Mi segui in una piccola piazzola popolata da una singola bancarella che vende castagne domandandoti cos’abbia da offrire questo posto e nemmeno ti accorgi che, proprio sopra la tua testa, si apre già un arco che ci introduce in anfiteatro.
I primi timidi raggi di un nuovo giorno solleticano già i vetri delle finestre più alte e rimbalzano anche più giù, per dar vita e colore a un piccolo universo grazioso come il sogno di un bambino estroverso.
L’anfiteatro è un’arpa delicata di cui ci divertiamo ad accarezzare le corde per alcuni istanti, beandoci in quel riverbero cristallino ed etereo trasportato ovunque dal vento.
Quel suono, una volta che l’hai sentito,non lo dimentichi mai fino in fondo.
In Piazza san Michele i piccioni svolazzano in ogni direzione rincorsi da bambini sfuggiti alle grinfie delle madri che tentano invano di stargli dietro, rischiando di inciampare sui tacchi.
Le piccole manine non ci riescono ad acciuffarli e smanaccano verso il cielo sperando che ritornino, osservando, a bocca aperta, le spirali sgraziate con cui i volatili si posano su qualche anonimo sottotetto cittadino.
Lucca è l’amore che ti porti dentro da tanto tempo e che poi, un bel giorno, trovi il coraggio di esternare.
Ha gli occhi accesi di chi ha capito che la vita sta tutta in quei respiri, in quei sorrisi, nella bellezza di un gesto spontaneo che ha il profumo di un albero da frutto in primavera e il suono delicato delle foglie carezzate dal vento.

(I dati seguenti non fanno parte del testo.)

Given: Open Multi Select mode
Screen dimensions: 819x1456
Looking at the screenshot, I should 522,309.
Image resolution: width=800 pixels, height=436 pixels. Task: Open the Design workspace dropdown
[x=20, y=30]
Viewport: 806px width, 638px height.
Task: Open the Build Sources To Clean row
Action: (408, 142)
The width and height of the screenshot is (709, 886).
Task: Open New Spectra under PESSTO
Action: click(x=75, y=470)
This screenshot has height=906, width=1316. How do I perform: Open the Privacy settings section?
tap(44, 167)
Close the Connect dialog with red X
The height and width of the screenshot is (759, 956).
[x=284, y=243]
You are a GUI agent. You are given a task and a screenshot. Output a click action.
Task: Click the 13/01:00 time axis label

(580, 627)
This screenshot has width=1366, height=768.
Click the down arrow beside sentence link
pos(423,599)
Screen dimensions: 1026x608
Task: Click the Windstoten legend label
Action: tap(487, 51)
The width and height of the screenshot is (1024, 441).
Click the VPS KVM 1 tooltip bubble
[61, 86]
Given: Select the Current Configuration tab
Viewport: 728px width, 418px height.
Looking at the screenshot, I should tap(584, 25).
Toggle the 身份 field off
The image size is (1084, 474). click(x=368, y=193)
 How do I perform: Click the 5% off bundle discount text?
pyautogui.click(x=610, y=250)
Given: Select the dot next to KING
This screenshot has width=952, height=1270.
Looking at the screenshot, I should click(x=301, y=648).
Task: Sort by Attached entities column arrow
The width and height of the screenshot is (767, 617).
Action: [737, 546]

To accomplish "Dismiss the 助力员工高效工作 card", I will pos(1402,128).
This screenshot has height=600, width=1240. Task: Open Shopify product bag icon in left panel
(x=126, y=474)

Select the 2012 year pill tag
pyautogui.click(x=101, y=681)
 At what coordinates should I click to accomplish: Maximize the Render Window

Mentre passeggiamo sulle mura, si svela gradualmente il campanile del duomo celato da alcuni rami rigogliosi che si allungano verso terra, nei pressi del baluardo di San Colombano.
Alcune coppie conversano amabilmente tenendosi per mano, qualcuno sfreccia in bici e c’è persino chi corre.
I rumori del mondo sono lontani.
Gli alberi bisbigliano storie che proviamo ad ascoltare senza successo.
A ognuno i suoi segreti.
I bar dopo la scuola si popolano di ragazzi con lo zaino in spalla e di gente svogliata che gira il cucchiaino nel caffè qualche volta di troppo e guarda l’orologio maledicendo il rientro a lavoro imminente.
Trascorre in fretta il pomeriggio, le fiamme del tramonto ci sorprendono sull’argine erboso delle mura.
Prima di andare però, c’è ancora tempo per una corsa, perciò, raccogli le ultime energie e fidati di me.
Il vento pizzica i capelli trasformandoli in una melodia delicata mentre corri e hai il cuore in ogni passo.
Riprendi fiato, hai la fronte imperlata di sudore davanti alla Torre Guinigi sbucata d’improvviso in mezzo alle case, con i lecci che spiovono dalla cima e ricordano un piccolo eden dimenticato, sopravvissuto in mezzo ai tetti cittadini, rossi come braci eterne.
Il sole se ne è andato ormai, ma qualcosa rimane.
Uno sguardo, un sorriso, un sospiro di vento.
Il rumore lontano di un cuore che pulsa forte in mezzo a queste pietre.